[Dataset entries]
▬▬▬▬▬▬▬▬▬▬

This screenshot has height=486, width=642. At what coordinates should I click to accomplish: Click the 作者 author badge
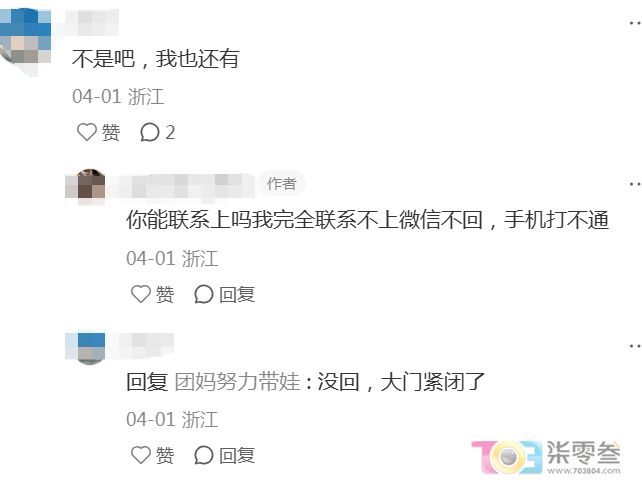(282, 183)
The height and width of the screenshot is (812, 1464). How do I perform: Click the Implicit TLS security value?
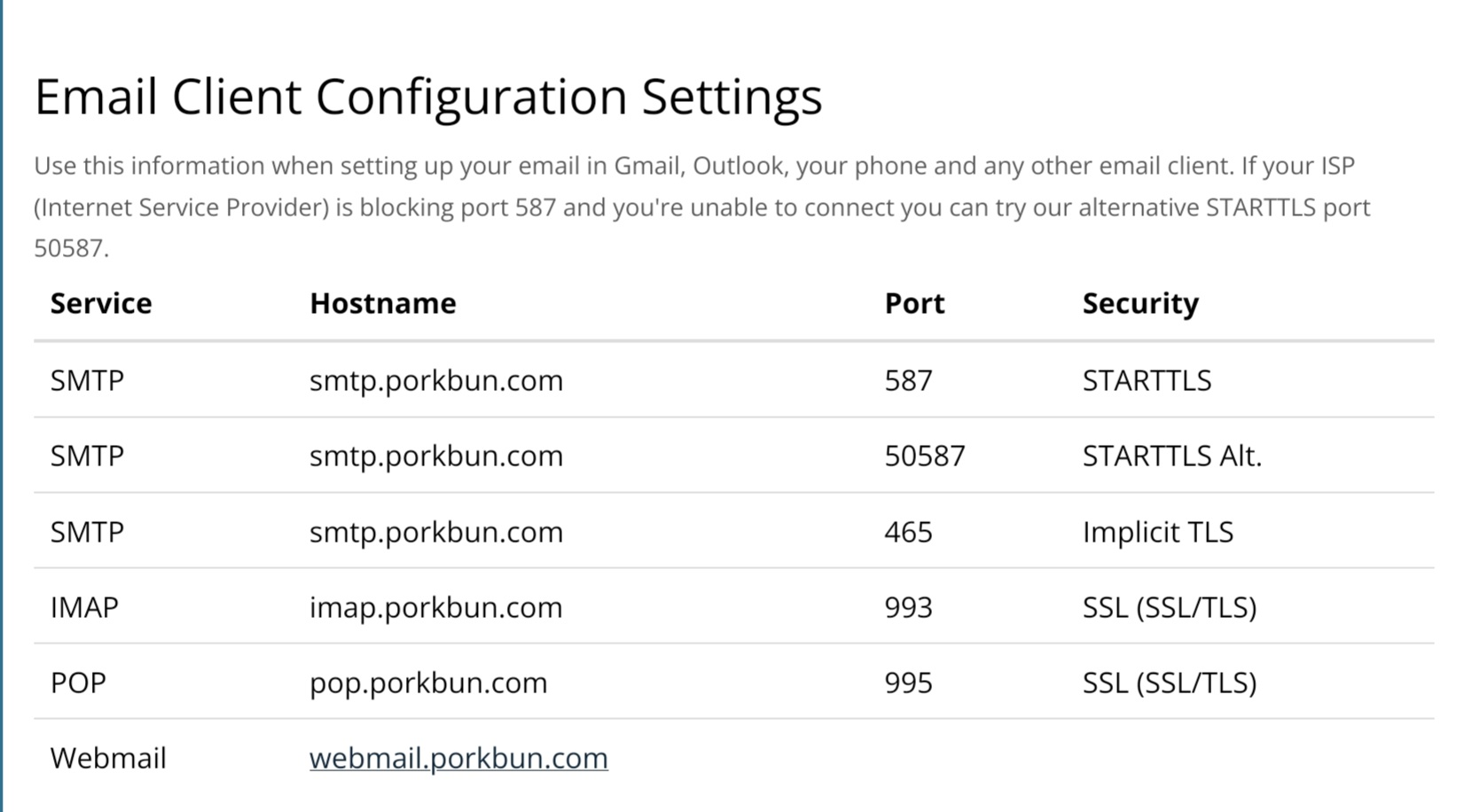[1158, 532]
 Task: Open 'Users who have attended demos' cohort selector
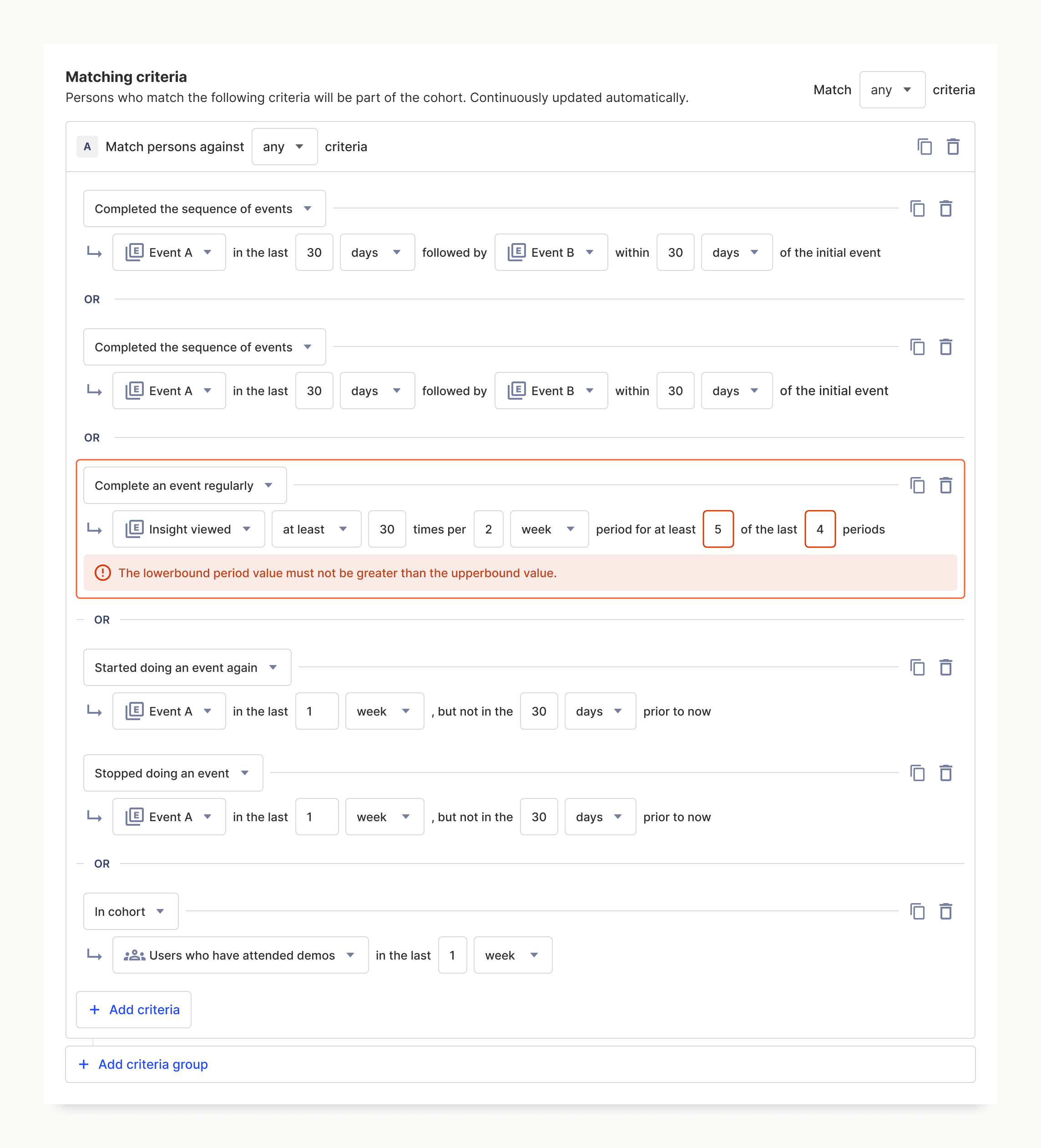click(240, 955)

▬▬▬▬▬▬▬▬▬▬

■ **Problem requirements**
Every line above is to be reproduced verbatim, and the pictures are to be omitted.

■ **Solved exercise**
This screenshot has height=486, width=642. At what coordinates should I click to accomplish: Click the 作者 author badge
(282, 183)
The height and width of the screenshot is (812, 1464). How do I perform: Click the Implicit TLS security value?
[1158, 532]
 Task: Open 'Users who have attended demos' cohort selector
click(240, 955)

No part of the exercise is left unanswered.